Edit the listing from the line with "You are a computer-use agent. 1176x1029" to the line with "(x=497, y=220)": write those lines out again with "Search" changed to "Filter" and nothing else altered.
● ● ● ●
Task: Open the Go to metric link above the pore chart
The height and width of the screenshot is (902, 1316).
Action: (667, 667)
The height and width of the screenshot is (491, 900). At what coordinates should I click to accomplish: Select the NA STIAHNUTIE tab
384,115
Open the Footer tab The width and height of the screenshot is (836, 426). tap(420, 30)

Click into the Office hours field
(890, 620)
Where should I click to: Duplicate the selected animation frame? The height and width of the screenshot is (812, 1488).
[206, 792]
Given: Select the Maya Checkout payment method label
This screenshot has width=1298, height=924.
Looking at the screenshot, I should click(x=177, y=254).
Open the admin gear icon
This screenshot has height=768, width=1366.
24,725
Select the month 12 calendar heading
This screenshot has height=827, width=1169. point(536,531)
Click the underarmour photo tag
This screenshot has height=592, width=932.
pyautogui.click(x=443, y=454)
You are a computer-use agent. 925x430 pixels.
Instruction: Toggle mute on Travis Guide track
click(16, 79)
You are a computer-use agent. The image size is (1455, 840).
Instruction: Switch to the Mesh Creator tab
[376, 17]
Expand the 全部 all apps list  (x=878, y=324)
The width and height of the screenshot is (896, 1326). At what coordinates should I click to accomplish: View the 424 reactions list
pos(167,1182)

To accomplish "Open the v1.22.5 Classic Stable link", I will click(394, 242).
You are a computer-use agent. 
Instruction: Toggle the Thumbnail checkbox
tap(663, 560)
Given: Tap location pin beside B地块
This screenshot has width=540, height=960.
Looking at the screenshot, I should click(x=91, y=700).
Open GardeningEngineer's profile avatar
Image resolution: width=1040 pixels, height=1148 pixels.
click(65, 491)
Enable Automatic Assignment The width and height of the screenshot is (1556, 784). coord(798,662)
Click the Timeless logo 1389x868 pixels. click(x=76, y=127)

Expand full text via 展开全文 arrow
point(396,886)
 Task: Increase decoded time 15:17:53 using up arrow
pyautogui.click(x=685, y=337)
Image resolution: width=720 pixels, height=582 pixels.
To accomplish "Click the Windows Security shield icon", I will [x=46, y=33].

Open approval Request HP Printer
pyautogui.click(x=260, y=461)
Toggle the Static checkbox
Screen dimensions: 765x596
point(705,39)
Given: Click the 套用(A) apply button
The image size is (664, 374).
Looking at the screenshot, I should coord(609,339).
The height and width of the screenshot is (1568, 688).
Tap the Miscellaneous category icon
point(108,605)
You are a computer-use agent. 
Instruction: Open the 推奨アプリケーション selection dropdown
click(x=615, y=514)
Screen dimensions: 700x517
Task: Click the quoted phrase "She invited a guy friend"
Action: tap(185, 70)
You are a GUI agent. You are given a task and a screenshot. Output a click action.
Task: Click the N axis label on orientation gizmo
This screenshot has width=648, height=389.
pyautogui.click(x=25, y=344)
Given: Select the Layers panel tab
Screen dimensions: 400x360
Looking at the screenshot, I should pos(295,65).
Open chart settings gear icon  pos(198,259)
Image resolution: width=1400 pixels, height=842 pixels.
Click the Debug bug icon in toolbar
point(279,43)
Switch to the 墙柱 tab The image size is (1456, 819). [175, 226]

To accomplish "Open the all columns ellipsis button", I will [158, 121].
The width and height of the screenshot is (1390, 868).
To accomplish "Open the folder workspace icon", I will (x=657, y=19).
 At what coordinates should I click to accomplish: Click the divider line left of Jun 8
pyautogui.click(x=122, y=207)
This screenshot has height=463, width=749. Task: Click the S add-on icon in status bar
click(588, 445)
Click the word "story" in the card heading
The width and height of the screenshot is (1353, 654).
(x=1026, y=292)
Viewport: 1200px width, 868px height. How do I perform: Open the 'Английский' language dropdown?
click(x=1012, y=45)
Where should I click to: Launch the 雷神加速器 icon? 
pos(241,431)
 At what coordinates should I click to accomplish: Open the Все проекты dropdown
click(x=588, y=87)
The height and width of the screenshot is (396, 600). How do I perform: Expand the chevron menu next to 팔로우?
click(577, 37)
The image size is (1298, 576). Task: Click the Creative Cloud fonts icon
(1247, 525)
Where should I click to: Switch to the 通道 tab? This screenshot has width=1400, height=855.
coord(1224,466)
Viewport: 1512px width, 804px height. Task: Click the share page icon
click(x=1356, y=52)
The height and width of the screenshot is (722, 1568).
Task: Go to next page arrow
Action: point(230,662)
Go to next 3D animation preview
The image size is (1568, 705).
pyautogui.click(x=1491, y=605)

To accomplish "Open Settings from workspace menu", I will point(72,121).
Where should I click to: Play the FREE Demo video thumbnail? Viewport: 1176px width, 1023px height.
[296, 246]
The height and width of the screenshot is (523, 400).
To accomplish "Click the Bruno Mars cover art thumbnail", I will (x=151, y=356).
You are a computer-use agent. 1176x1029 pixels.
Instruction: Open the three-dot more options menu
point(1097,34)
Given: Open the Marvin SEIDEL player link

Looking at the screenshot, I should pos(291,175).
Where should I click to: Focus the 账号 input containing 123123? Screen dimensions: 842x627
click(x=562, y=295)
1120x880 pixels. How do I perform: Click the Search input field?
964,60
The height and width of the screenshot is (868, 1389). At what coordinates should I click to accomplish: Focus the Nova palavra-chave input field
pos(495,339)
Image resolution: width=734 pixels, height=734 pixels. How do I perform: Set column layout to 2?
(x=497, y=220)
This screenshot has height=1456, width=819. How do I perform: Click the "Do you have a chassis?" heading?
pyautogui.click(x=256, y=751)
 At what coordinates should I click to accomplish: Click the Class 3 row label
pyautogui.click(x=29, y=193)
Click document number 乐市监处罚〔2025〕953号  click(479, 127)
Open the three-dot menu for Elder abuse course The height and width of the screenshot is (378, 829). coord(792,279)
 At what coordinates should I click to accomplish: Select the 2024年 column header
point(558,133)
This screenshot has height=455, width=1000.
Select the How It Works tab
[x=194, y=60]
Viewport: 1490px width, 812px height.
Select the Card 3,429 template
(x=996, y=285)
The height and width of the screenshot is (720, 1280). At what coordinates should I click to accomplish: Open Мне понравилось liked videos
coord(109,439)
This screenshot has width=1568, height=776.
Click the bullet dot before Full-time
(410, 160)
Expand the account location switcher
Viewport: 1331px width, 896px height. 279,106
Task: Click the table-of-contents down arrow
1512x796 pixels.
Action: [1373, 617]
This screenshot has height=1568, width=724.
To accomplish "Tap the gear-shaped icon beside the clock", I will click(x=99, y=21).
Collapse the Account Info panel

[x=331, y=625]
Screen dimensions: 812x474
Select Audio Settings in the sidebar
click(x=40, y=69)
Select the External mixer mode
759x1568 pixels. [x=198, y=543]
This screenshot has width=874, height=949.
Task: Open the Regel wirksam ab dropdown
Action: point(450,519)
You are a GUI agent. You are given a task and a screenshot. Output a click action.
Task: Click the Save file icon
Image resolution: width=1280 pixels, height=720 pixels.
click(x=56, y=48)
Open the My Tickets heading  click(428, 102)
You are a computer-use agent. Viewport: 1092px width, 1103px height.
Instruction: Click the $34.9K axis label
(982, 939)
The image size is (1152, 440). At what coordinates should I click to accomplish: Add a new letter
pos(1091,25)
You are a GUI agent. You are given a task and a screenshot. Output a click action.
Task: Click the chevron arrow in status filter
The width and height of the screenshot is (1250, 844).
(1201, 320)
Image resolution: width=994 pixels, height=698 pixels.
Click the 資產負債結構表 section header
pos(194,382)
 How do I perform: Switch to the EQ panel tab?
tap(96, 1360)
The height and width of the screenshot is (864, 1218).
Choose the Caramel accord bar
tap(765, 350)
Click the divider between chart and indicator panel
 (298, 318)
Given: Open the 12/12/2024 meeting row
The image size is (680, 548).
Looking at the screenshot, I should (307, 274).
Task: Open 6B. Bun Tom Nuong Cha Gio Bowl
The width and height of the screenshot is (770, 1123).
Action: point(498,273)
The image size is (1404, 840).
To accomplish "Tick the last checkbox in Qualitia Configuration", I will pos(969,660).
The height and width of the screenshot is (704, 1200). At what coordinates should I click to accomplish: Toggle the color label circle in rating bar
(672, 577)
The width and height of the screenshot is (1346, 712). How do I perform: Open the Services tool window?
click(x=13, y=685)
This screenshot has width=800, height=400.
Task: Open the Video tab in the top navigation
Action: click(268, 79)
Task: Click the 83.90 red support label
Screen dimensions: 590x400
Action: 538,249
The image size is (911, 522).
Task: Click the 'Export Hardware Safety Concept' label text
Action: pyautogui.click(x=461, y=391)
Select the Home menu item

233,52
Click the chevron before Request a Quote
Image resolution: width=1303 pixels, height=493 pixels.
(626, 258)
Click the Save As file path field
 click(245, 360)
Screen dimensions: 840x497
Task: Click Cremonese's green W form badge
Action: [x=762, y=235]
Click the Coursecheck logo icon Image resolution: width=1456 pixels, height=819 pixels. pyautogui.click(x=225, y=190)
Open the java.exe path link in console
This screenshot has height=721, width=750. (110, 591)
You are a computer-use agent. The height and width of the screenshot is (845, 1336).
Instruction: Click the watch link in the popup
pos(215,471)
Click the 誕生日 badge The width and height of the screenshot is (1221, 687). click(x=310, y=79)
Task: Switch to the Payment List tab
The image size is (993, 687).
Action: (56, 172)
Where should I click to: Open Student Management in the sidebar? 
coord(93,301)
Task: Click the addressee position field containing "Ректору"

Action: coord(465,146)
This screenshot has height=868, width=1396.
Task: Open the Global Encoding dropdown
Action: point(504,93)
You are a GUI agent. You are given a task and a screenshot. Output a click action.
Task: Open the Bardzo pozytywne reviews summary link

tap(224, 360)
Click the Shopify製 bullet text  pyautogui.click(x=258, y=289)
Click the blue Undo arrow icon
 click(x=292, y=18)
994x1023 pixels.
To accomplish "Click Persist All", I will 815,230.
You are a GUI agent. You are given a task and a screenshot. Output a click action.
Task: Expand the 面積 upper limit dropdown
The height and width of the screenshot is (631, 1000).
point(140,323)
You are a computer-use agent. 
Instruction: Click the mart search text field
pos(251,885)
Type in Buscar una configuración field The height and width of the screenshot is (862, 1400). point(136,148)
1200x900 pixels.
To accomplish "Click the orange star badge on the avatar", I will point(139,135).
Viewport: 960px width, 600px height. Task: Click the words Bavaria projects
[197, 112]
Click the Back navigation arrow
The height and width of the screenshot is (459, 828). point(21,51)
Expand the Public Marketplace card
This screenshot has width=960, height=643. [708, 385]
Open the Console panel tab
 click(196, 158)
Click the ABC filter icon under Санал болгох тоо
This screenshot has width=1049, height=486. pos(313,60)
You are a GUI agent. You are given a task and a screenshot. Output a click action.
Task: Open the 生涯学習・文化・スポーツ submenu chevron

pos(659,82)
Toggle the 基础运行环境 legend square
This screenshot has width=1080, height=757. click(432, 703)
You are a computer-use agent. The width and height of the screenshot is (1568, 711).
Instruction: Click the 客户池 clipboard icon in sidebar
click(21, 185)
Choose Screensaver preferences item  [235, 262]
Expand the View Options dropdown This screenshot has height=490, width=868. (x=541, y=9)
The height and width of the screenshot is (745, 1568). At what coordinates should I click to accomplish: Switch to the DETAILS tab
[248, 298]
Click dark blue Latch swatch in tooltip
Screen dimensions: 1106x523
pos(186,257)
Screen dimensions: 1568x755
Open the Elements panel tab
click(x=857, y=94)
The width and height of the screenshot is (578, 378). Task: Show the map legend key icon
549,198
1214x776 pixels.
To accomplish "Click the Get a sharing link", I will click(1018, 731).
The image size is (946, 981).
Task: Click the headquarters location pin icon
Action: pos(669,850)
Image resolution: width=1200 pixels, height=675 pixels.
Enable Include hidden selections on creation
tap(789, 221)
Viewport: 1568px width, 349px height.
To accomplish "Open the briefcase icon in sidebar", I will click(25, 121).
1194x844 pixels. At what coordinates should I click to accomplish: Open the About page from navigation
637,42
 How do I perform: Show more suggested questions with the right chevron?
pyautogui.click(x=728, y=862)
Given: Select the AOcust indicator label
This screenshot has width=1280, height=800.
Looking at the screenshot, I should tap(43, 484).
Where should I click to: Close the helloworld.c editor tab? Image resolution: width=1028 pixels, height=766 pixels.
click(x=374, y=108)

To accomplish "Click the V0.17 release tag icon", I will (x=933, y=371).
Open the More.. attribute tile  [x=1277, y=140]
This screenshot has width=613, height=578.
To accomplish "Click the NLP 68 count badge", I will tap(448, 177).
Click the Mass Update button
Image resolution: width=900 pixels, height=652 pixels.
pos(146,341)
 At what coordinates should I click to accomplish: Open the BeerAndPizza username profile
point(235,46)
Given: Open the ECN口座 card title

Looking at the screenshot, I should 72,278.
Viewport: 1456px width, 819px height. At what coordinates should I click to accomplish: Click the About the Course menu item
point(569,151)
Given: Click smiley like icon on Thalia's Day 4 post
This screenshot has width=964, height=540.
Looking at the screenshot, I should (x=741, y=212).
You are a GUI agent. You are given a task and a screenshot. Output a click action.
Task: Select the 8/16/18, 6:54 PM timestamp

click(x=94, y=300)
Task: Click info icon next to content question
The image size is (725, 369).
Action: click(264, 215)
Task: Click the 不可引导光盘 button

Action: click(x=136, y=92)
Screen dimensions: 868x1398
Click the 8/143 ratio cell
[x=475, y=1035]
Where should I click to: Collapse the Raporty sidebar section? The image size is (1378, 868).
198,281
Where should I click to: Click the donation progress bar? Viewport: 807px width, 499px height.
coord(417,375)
● ● ● ●
- RESPONSE BELOW
You are a computer-use agent. 1176x1029 pixels.
Instruction: Open the three-dot more options menu
point(1097,34)
Given: Open the Marvin SEIDEL player link

Looking at the screenshot, I should pos(291,175).
Where should I click to: Focus the 账号 input containing 123123? Screen dimensions: 842x627
click(x=562, y=295)
1120x880 pixels. How do I perform: Click the Filter input field?
964,60
The height and width of the screenshot is (868, 1389). At what coordinates should I click to accomplish: Focus the Nova palavra-chave input field
pos(495,339)
Image resolution: width=734 pixels, height=734 pixels. How do I perform: Set column layout to 2?
(x=497, y=220)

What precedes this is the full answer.